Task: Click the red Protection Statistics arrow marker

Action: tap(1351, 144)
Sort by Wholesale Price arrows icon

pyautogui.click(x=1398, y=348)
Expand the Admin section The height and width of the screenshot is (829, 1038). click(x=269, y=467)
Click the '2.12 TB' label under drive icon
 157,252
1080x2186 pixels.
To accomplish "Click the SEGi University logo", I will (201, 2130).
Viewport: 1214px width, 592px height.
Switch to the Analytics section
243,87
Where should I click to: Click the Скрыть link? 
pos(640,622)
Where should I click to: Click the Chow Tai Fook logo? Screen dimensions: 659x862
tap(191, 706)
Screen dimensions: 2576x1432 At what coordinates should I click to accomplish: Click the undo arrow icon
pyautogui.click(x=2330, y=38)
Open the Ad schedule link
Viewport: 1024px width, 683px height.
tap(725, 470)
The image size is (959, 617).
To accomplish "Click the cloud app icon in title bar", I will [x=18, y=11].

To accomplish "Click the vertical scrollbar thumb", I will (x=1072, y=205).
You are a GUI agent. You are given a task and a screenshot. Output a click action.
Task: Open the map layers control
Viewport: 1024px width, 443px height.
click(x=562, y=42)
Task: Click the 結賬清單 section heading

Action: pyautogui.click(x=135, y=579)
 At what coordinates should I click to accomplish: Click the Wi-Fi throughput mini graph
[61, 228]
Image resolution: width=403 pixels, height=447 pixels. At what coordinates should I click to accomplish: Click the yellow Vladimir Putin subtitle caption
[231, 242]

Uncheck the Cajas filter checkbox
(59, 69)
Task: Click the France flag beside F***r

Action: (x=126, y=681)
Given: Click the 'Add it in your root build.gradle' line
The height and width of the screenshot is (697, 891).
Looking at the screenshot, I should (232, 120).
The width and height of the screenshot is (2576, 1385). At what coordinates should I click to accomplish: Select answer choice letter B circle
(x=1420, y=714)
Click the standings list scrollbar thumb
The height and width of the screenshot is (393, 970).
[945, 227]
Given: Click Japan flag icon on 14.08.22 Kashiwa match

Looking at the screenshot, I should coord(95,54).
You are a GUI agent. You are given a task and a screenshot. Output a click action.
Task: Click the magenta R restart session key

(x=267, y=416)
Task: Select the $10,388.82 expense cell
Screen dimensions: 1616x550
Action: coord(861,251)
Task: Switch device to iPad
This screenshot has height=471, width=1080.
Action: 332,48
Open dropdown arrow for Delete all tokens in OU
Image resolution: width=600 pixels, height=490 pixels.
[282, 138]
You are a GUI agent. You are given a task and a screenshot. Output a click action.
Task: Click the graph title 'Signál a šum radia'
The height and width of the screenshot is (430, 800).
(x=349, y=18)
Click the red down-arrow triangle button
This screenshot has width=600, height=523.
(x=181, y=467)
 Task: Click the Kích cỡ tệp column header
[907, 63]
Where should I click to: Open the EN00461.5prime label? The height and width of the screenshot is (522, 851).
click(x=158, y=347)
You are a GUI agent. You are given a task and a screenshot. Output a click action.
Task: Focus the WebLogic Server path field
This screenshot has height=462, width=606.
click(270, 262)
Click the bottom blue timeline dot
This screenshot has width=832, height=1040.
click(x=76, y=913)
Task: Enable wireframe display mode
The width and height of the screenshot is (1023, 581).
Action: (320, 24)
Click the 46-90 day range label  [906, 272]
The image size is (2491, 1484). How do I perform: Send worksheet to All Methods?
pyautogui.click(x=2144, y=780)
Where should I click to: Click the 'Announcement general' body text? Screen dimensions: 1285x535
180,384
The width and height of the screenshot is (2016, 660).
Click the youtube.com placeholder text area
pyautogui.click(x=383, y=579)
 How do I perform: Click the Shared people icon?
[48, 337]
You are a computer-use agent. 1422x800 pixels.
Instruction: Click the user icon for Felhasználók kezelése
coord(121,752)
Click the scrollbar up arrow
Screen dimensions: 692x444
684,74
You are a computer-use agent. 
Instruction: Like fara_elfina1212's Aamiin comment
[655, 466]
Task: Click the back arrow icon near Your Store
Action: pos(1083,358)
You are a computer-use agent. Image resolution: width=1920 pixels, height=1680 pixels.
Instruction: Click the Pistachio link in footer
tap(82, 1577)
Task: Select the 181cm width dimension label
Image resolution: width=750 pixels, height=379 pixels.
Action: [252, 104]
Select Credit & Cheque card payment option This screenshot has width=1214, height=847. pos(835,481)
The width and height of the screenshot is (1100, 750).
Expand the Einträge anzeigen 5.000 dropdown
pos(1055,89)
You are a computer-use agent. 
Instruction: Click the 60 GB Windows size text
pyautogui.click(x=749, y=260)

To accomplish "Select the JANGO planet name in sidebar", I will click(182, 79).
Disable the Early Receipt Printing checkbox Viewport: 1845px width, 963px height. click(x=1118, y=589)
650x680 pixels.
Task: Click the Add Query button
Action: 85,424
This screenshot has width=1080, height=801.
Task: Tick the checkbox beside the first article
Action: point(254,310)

+++

Nothing in the listing may be left out; repeat it all exactly.

**Answer space:**
Task: Click the red Protection Statistics arrow marker

Action: tap(1351, 144)
Sort by Wholesale Price arrows icon

pyautogui.click(x=1398, y=348)
Expand the Admin section The height and width of the screenshot is (829, 1038). click(x=269, y=467)
Click the '2.12 TB' label under drive icon
 157,252
1080x2186 pixels.
To accomplish "Click the SEGi University logo", I will (201, 2130).
Viewport: 1214px width, 592px height.
Switch to the Analytics section
243,87
Where should I click to: Click the Скрыть link? 
pos(640,622)
Where should I click to: Click the Chow Tai Fook logo? Screen dimensions: 659x862
tap(191, 706)
Screen dimensions: 2576x1432 At what coordinates should I click to accomplish: Click the undo arrow icon
pyautogui.click(x=2330, y=38)
Open the Ad schedule link
Viewport: 1024px width, 683px height.
tap(725, 470)
The image size is (959, 617).
To accomplish "Click the cloud app icon in title bar", I will [x=18, y=11].

To accomplish "Click the vertical scrollbar thumb", I will (x=1072, y=205).
You are a GUI agent. You are given a task and a screenshot. Output a click action.
Task: Open the map layers control
Viewport: 1024px width, 443px height.
click(x=562, y=42)
Task: Click the 結賬清單 section heading

Action: pyautogui.click(x=135, y=579)
 At what coordinates should I click to accomplish: Click the Wi-Fi throughput mini graph
[61, 228]
Image resolution: width=403 pixels, height=447 pixels. At what coordinates should I click to accomplish: Click the yellow Vladimir Putin subtitle caption
[231, 242]

Uncheck the Cajas filter checkbox
(59, 69)
Task: Click the France flag beside F***r

Action: (x=126, y=681)
Given: Click the 'Add it in your root build.gradle' line
The height and width of the screenshot is (697, 891).
Looking at the screenshot, I should (232, 120).
The width and height of the screenshot is (2576, 1385). At what coordinates should I click to accomplish: Select answer choice letter B circle
(x=1420, y=714)
Click the standings list scrollbar thumb
The height and width of the screenshot is (393, 970).
[945, 227]
Given: Click Japan flag icon on 14.08.22 Kashiwa match

Looking at the screenshot, I should coord(95,54).
You are a GUI agent. You are given a task and a screenshot. Output a click action.
Task: Click the magenta R restart session key

(x=267, y=416)
Task: Select the $10,388.82 expense cell
Screen dimensions: 1616x550
Action: coord(861,251)
Task: Switch device to iPad
This screenshot has height=471, width=1080.
Action: 332,48
Open dropdown arrow for Delete all tokens in OU
Image resolution: width=600 pixels, height=490 pixels.
[282, 138]
You are a GUI agent. You are given a task and a screenshot. Output a click action.
Task: Click the graph title 'Signál a šum radia'
The height and width of the screenshot is (430, 800).
(x=349, y=18)
Click the red down-arrow triangle button
This screenshot has width=600, height=523.
(x=181, y=467)
 Task: Click the Kích cỡ tệp column header
[907, 63]
Where should I click to: Open the EN00461.5prime label? The height and width of the screenshot is (522, 851).
click(x=158, y=347)
You are a GUI agent. You are given a task and a screenshot. Output a click action.
Task: Focus the WebLogic Server path field
This screenshot has height=462, width=606.
click(270, 262)
Click the bottom blue timeline dot
This screenshot has width=832, height=1040.
click(x=76, y=913)
Task: Enable wireframe display mode
The width and height of the screenshot is (1023, 581).
Action: (320, 24)
Click the 46-90 day range label  [906, 272]
The image size is (2491, 1484). How do I perform: Send worksheet to All Methods?
pyautogui.click(x=2144, y=780)
Where should I click to: Click the 'Announcement general' body text? Screen dimensions: 1285x535
180,384
The width and height of the screenshot is (2016, 660).
Click the youtube.com placeholder text area
pyautogui.click(x=383, y=579)
 How do I perform: Click the Shared people icon?
[48, 337]
You are a computer-use agent. 1422x800 pixels.
Instruction: Click the user icon for Felhasználók kezelése
coord(121,752)
Click the scrollbar up arrow
Screen dimensions: 692x444
684,74
You are a computer-use agent. 
Instruction: Like fara_elfina1212's Aamiin comment
[655, 466]
Task: Click the back arrow icon near Your Store
Action: pos(1083,358)
You are a computer-use agent. Image resolution: width=1920 pixels, height=1680 pixels.
Instruction: Click the Pistachio link in footer
tap(82, 1577)
Task: Select the 181cm width dimension label
Image resolution: width=750 pixels, height=379 pixels.
Action: [252, 104]
Select Credit & Cheque card payment option This screenshot has width=1214, height=847. pos(835,481)
The width and height of the screenshot is (1100, 750).
Expand the Einträge anzeigen 5.000 dropdown
pos(1055,89)
You are a computer-use agent. 
Instruction: Click the 60 GB Windows size text
pyautogui.click(x=749, y=260)

To accomplish "Select the JANGO planet name in sidebar", I will click(182, 79).
Disable the Early Receipt Printing checkbox Viewport: 1845px width, 963px height. click(x=1118, y=589)
650x680 pixels.
Task: Click the Add Query button
Action: 85,424
This screenshot has width=1080, height=801.
Task: Tick the checkbox beside the first article
Action: point(254,310)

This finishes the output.